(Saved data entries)
⁂

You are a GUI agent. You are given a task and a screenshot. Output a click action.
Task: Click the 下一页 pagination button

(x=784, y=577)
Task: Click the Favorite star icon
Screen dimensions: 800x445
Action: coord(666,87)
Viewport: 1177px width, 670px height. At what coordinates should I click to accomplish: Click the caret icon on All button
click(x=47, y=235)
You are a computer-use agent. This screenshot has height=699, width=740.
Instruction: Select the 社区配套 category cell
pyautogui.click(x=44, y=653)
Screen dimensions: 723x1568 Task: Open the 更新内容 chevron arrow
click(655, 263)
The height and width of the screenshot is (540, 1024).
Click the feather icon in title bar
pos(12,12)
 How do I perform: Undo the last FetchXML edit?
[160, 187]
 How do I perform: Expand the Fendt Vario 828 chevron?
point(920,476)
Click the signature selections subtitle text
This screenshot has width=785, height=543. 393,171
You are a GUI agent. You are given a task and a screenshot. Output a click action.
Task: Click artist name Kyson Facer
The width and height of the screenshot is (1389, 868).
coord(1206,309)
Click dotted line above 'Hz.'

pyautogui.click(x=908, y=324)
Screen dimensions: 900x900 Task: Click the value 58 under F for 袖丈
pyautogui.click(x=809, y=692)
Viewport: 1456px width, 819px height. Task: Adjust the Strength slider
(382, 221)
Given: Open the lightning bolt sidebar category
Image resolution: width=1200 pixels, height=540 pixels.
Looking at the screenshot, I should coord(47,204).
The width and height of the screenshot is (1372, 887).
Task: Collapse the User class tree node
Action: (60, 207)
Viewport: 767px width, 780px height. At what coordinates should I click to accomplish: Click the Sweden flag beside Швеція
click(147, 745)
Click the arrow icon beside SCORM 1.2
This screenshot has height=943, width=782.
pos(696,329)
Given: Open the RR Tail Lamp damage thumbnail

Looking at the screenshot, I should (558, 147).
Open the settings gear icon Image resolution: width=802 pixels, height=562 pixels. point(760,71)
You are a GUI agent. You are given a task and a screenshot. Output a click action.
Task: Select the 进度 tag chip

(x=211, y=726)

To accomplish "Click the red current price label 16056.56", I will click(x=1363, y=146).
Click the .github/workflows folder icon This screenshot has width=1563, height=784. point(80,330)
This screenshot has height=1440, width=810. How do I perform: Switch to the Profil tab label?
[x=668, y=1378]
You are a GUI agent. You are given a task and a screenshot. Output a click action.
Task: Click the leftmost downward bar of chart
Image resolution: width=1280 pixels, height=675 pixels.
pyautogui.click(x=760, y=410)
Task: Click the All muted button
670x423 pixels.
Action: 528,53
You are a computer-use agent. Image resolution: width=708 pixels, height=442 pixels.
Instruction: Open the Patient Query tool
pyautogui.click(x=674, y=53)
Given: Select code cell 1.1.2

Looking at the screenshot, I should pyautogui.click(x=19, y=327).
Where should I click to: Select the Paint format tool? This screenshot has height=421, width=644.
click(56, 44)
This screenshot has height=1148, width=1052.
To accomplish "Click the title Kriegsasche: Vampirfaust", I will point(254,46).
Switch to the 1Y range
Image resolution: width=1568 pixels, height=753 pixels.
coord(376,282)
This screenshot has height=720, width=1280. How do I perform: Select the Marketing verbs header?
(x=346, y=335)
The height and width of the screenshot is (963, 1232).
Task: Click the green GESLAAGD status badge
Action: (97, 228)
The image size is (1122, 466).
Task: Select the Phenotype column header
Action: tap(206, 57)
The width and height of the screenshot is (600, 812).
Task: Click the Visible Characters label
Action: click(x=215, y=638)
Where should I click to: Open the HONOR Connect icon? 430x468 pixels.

⁂

■ **Exercise requirements**
The whole of the data must be given again, exactly as shown.

■ **Answer section**
You are a GUI agent. You are given a task and a screenshot. Output a click action.
Task: Click the 下一页 pagination button

(x=784, y=577)
Task: Click the Favorite star icon
Screen dimensions: 800x445
Action: coord(666,87)
Viewport: 1177px width, 670px height. At what coordinates should I click to accomplish: Click the caret icon on All button
click(x=47, y=235)
You are a computer-use agent. This screenshot has height=699, width=740.
Instruction: Select the 社区配套 category cell
pyautogui.click(x=44, y=653)
Screen dimensions: 723x1568 Task: Open the 更新内容 chevron arrow
click(655, 263)
The height and width of the screenshot is (540, 1024).
Click the feather icon in title bar
pos(12,12)
 How do I perform: Undo the last FetchXML edit?
[160, 187]
 How do I perform: Expand the Fendt Vario 828 chevron?
point(920,476)
Click the signature selections subtitle text
This screenshot has width=785, height=543. 393,171
You are a GUI agent. You are given a task and a screenshot. Output a click action.
Task: Click artist name Kyson Facer
The width and height of the screenshot is (1389, 868).
coord(1206,309)
Click dotted line above 'Hz.'

pyautogui.click(x=908, y=324)
Screen dimensions: 900x900 Task: Click the value 58 under F for 袖丈
pyautogui.click(x=809, y=692)
Viewport: 1456px width, 819px height. Task: Adjust the Strength slider
(382, 221)
Given: Open the lightning bolt sidebar category
Image resolution: width=1200 pixels, height=540 pixels.
Looking at the screenshot, I should coord(47,204).
The width and height of the screenshot is (1372, 887).
Task: Collapse the User class tree node
Action: (60, 207)
Viewport: 767px width, 780px height. At what coordinates should I click to accomplish: Click the Sweden flag beside Швеція
click(147, 745)
Click the arrow icon beside SCORM 1.2
This screenshot has height=943, width=782.
pos(696,329)
Given: Open the RR Tail Lamp damage thumbnail

Looking at the screenshot, I should (558, 147).
Open the settings gear icon Image resolution: width=802 pixels, height=562 pixels. point(760,71)
You are a GUI agent. You are given a task and a screenshot. Output a click action.
Task: Select the 进度 tag chip

(x=211, y=726)

To accomplish "Click the red current price label 16056.56", I will click(x=1363, y=146).
Click the .github/workflows folder icon This screenshot has width=1563, height=784. point(80,330)
This screenshot has height=1440, width=810. How do I perform: Switch to the Profil tab label?
[x=668, y=1378]
You are a GUI agent. You are given a task and a screenshot. Output a click action.
Task: Click the leftmost downward bar of chart
Image resolution: width=1280 pixels, height=675 pixels.
pyautogui.click(x=760, y=410)
Task: Click the All muted button
670x423 pixels.
Action: 528,53
You are a computer-use agent. Image resolution: width=708 pixels, height=442 pixels.
Instruction: Open the Patient Query tool
pyautogui.click(x=674, y=53)
Given: Select code cell 1.1.2

Looking at the screenshot, I should pyautogui.click(x=19, y=327).
Where should I click to: Select the Paint format tool? This screenshot has height=421, width=644.
click(56, 44)
This screenshot has height=1148, width=1052.
To accomplish "Click the title Kriegsasche: Vampirfaust", I will point(254,46).
Switch to the 1Y range
Image resolution: width=1568 pixels, height=753 pixels.
coord(376,282)
This screenshot has height=720, width=1280. How do I perform: Select the Marketing verbs header?
(x=346, y=335)
The height and width of the screenshot is (963, 1232).
Task: Click the green GESLAAGD status badge
Action: (97, 228)
The image size is (1122, 466).
Task: Select the Phenotype column header
Action: tap(206, 57)
The width and height of the screenshot is (600, 812).
Task: Click the Visible Characters label
Action: click(x=215, y=638)
Where should I click to: Open the HONOR Connect icon? 430x468 pixels.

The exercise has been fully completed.